10.Evaluation of prognostic factors for liposarcoma
Qi ZHANG ; Juming LI ; Jinlong LIU ; Yongzhong WEI
Chinese Journal of Oncology 2019;41(12):943-948
		                        		
		                        			
		                        			Objective To investigate the relevant prognostic factors of liposarcoma ( LPS ). Methods The data of 78 patients with LPS treated in our hospital from July 2009 to March 2017 were reviewed. The 78 patients included 41 males and 37 females, and the average age was (60.5 ±13.4) years ( ranged from 18 to 85 years). Among the 78 LPS patients, 27 were well?differentiated LPS, 13 were myxoid LPS, 35 were dedifferentiated LPS and 3 were pleomorphic LPS.The distribution of lesion location included 40 cases of extremities and 38 cases of retroperitoneal. 21 cases were treated with radical excision, 57 cases were treated with marginal resection. 7 patients were treated with postoperative radiotherapy and 9 patients with postoperative chemotherapy. Progression free survival (PFS) and overall survival (OS) of LPS patients were analyzed as clinical outcomes. Prognostic factors were analyzed by univariate and multivariate analyses. Results 43 patients had local recurrence ( 9 of extremities/ 34 of retroperitoneal ), 18 patients with metastasis (4 of extremities/ 14 of retroperitoneal). The 5?year PFS rate was 31.4% and 5?year OS rate was 44.3%. Univariate analysis showed that the histological subtype and the tumor location were related with PFS ( P<0.05), while the histological subtype, the tumor location, the tumor size, the recurrence and metastasis were related with OS (P<0.05).

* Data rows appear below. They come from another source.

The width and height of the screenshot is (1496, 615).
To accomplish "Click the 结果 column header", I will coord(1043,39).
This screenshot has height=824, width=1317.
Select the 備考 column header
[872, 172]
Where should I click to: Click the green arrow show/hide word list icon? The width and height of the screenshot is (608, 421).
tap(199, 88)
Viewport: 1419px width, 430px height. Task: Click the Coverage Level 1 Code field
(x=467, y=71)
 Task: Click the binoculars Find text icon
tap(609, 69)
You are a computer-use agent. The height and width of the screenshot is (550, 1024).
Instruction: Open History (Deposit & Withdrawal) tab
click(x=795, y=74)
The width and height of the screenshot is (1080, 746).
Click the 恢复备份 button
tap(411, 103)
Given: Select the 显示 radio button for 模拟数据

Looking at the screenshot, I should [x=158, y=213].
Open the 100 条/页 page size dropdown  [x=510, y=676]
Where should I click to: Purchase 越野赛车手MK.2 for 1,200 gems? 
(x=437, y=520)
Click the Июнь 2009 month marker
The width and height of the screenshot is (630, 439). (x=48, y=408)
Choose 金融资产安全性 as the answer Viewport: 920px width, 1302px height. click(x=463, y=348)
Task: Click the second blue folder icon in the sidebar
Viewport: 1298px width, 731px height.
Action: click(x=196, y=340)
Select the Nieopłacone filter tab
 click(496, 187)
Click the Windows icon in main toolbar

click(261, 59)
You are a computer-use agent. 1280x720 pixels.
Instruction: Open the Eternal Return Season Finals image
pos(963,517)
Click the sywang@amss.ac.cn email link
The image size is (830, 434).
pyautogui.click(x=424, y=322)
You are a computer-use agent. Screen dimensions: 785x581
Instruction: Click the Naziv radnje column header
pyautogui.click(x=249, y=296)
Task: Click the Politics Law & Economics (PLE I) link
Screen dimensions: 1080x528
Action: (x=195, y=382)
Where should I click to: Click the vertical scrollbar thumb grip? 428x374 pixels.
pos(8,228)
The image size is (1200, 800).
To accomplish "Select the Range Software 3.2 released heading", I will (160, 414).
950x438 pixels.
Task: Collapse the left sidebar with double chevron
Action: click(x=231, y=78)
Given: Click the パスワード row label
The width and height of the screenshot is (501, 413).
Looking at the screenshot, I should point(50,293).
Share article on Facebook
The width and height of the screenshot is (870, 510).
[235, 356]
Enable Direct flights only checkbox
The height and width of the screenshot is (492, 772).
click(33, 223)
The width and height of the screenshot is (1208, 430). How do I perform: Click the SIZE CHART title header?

Multivariate cox regression analysis showed that the tumor location was the independent prognostic factor of PFS (P<0.05), while the histological subtype and metastasis were the independent prognostic factors of OS (P<0.05). The median PFS of patients with myxoid LPS treated with radiotherapy was 34.6 months, which was significantly longer than 28.3 months of myxoid LPS patients without radiotherapy ( P<0.05). Conclusions The tumor location is an independent prognostic factor of PFS in LPS patients.Retroperitoneal LPS is more prone to relapse and metastasize. OS is affected by pathological subtype and metastasis. Radiotherapy can improve the PFS of patients with myxoid LPS.